Entretien avec Maître Hosni Béji, l’un des trois avocats désignés par le barreau pour la défense du président déchu.
D’abord, comment avez-vous été choisi par le barreau pour défendre le président déchu et comment avez-vous accepté cette tâche, surtout quand on sait que vous n’aviez eu aucun rapport, par le passé, avec le RCD, l’ancien parti au pouvoir ?
Je précise, au début, qu’au temps où Ben Ali était au pouvoir j’étais dans l’opposition. Ensuite par rapport au choix porté sur ma personne, c’en est nullement un. J’ai été, en fait, désigné par la section régionale de Tunis et ce, après que le président de la section ait demandé à des confrères et à des consœurs de prendre la défense de l’ex-président, lesquels ont refusé pour une raison ou une autre. Quand on m’a fait la proposition et qu’ils ont soutenu qu’ils préféraient des avocats ayant de l’expérience, j’ai accepté de prendre ce dossier.
Est-il logique qu’un opposant au président soit dans le même temps son défenseur ?
Ecoutez, le droit à la défense est universel.
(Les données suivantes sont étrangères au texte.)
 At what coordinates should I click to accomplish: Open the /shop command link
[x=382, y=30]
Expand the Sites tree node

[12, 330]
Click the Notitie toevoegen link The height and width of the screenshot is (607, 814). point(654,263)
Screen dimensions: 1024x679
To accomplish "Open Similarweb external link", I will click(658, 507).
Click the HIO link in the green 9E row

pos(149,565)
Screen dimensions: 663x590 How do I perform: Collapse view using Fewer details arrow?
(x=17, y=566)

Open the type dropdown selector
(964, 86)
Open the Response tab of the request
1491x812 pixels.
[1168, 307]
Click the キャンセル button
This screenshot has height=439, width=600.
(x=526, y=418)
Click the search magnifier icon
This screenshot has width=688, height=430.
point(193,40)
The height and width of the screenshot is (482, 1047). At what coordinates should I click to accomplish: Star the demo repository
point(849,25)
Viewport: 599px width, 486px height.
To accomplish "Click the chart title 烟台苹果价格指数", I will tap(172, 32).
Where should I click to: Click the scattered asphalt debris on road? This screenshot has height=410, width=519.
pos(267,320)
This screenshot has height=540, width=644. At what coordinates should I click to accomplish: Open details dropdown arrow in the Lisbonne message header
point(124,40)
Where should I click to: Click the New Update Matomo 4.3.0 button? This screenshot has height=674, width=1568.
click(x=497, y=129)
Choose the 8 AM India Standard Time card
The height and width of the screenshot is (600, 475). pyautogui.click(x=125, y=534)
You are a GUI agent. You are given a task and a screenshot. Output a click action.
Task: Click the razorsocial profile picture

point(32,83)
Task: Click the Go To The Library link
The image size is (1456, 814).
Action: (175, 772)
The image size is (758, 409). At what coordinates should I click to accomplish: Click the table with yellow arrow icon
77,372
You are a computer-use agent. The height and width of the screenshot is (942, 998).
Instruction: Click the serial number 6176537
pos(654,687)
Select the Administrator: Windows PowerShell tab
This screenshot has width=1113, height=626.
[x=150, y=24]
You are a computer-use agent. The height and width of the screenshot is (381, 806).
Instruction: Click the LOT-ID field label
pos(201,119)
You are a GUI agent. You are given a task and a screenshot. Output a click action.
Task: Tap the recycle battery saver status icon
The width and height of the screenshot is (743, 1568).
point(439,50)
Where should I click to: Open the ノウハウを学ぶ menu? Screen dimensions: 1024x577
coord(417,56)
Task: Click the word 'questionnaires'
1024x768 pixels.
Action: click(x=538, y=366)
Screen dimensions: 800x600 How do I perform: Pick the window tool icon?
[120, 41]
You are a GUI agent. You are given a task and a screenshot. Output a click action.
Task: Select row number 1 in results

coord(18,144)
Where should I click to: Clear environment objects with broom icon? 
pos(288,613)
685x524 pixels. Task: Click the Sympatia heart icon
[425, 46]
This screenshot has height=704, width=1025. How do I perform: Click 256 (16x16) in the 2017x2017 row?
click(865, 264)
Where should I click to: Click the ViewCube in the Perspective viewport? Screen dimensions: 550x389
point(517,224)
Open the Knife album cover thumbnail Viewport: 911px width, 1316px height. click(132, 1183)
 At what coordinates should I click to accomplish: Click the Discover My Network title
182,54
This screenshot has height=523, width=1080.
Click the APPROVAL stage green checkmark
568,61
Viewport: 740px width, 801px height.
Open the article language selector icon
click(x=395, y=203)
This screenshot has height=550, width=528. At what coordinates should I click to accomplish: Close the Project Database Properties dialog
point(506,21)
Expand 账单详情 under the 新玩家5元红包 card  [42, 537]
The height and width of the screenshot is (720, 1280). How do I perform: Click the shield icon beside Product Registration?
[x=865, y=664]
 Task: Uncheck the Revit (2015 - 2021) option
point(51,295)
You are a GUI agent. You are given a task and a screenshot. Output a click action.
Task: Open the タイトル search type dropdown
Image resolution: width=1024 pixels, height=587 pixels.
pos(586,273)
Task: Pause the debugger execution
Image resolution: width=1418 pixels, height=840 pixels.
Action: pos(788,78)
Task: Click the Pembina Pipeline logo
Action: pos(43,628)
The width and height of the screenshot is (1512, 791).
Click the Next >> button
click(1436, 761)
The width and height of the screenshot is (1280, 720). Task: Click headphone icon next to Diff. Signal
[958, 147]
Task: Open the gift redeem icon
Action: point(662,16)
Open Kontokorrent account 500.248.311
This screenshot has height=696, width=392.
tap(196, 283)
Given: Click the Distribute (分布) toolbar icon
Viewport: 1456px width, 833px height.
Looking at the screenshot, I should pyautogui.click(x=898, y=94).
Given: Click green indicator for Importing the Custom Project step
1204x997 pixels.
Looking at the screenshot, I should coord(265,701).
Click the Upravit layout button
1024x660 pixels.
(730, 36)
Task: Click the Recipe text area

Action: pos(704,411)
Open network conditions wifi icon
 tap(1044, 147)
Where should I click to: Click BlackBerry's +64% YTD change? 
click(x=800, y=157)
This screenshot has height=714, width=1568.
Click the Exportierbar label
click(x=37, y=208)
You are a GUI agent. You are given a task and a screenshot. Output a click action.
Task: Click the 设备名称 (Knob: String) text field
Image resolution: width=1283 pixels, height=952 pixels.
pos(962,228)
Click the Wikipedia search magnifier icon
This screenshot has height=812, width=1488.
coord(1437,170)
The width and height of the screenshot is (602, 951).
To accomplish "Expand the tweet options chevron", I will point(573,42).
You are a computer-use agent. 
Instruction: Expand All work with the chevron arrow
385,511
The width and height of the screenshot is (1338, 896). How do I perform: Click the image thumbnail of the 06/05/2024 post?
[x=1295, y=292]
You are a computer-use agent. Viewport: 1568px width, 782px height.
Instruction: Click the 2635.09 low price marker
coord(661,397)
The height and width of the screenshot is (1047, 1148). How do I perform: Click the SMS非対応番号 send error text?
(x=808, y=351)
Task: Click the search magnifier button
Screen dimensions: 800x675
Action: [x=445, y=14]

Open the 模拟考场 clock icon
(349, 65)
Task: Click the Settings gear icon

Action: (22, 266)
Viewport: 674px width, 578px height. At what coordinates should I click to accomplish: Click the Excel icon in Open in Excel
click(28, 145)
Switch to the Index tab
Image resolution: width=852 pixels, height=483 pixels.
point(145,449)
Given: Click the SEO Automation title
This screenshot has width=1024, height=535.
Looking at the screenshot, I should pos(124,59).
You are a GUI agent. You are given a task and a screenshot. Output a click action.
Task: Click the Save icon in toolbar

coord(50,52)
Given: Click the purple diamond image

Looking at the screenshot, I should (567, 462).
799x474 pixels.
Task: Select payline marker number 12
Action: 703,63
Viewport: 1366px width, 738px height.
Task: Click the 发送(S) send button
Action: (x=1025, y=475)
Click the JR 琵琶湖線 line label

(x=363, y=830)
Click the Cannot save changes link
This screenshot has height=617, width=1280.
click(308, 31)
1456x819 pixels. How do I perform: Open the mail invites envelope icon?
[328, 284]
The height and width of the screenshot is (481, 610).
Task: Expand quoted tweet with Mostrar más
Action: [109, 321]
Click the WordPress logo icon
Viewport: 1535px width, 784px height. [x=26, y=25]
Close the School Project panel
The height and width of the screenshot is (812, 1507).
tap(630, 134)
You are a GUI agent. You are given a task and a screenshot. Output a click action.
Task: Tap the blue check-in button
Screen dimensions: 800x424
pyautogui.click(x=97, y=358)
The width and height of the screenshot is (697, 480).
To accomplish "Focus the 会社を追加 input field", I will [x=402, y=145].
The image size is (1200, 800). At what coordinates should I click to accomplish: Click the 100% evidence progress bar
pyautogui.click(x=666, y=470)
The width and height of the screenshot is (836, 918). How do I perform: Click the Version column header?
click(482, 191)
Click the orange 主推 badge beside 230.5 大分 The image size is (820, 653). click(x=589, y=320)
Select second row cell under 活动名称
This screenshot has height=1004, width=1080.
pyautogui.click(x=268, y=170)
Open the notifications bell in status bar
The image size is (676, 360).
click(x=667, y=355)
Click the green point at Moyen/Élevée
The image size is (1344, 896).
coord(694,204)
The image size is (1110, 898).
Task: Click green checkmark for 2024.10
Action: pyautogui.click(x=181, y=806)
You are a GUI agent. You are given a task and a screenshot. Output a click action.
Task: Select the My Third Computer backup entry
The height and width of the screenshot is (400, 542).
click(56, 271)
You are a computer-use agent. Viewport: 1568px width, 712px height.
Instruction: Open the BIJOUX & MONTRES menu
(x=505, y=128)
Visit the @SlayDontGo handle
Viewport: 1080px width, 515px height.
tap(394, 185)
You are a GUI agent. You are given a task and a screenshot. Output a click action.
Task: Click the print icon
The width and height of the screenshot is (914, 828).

Vous ne pouvez pas, par conséquent, faillir au serment que vous avez récité et qui vous rappelle, entre autres, les obligations que vous devez respecter qu’elles soient d’ordre moral, légal ou d’éthique. Sachez aussi que sur les 8000 avocats que renferme ce corps, il existe 1200 avocats rcédistes parmi lesquels personne ne s’est présenté pour la défense de l’ex-président.
Comment réagissez-vous par rapport aux critiques de l’opinion publique, laquelle avance que le jugement de Ben Ali est une mascarade ?
J’étais parmi les premiers à avoir soutenu cette thèse. Les chefs d’accusations sont scandaleux. Comme celui ayant trait à la consommation, à l’import et à l’export de produits stupéfiants imputés à l’ex-président. Imaginez un Chef d’Etat qui préside le matin un Conseil des ministres, et qui s’adonne, l’après-midi, à la consommation de la drogue, à importer et à exporter des stupéfiants. C’est aberrant.
Vous êtes plutôt dans le caricatural !
C’est vrai mais c’est de la pure réalité. Je vous en donnerai d’autres éléments dans le dossier qui comportent des vices de forme : savez-vous que la commission de Abdelfattah Ben Amor n’était pas dans son droit quand elle a perquisitionné le palais de Sidi Dhrif. Dans le droit tunisien, il faut qu’il y ait au moins deux voisins, habitant près du palais, qui soient présents sur les lieux de la perquisition pour que cette opération soit légale. Parmi ces deux voisins, la présence d’une femme est obligatoire sans quoi la procédure est nulle et non avenue. Devant tant de vices de forme, j’ai choisi la procédure de rupture, laquelle est chère à maître Jacques Vergès.
Comment réagissez-vous par rapport aux propos d’Akram Azouri, l’avocat libanais de Ben Ali, qui ne reconnaît pas les procès intentés à son client, et par conséquent ne vous reconnaît pas en tant qu’avocat de la défense ?
Il faut savoir que Ben Ali s’est présenté le 5 juin au consulat général à Djeddah pour donner une procuration à Akram Azouri afin de le défendre. Moi, j’ai été désigné d’office le 20 juin. Il faut savoir, également, que dans un procès pénal d’ordre criminel, il faut la présence d’un avocat, sans quoi les 5 juges de la cour ne peuvent pas rendre des jugements.
Vous avez exprimé, paraît-il, votre volonté de rencontrer Ben Ali afin de le persuader de se présenter en personne pour le jugement !
Ce sont des propos de certains journalistes en quête de sensationnel. J’ai eu par contre des entretiens avec ses proches et ils sont d’accord pour que je le rencontre. Sauf que je suis actuellement dans l’impossibilité de le faire. On est tous pour que le procès soit équitable.
A propos de ce procès, comment voyez-vous la suite des événements ?
Personnellement, je ne sais pas pourquoi il y a autant de précipitation dans la procédure du jugement. Actuellement, il existe 118 chefs d’accusations contre le président déchu, ils seront au nombre de 200 dans quelque temps. Et à ce rythme de condamnations, Ben Ali en aura pour 3000 ans de prison. (NDLR : autant que toute l’histoire de la Tunisie).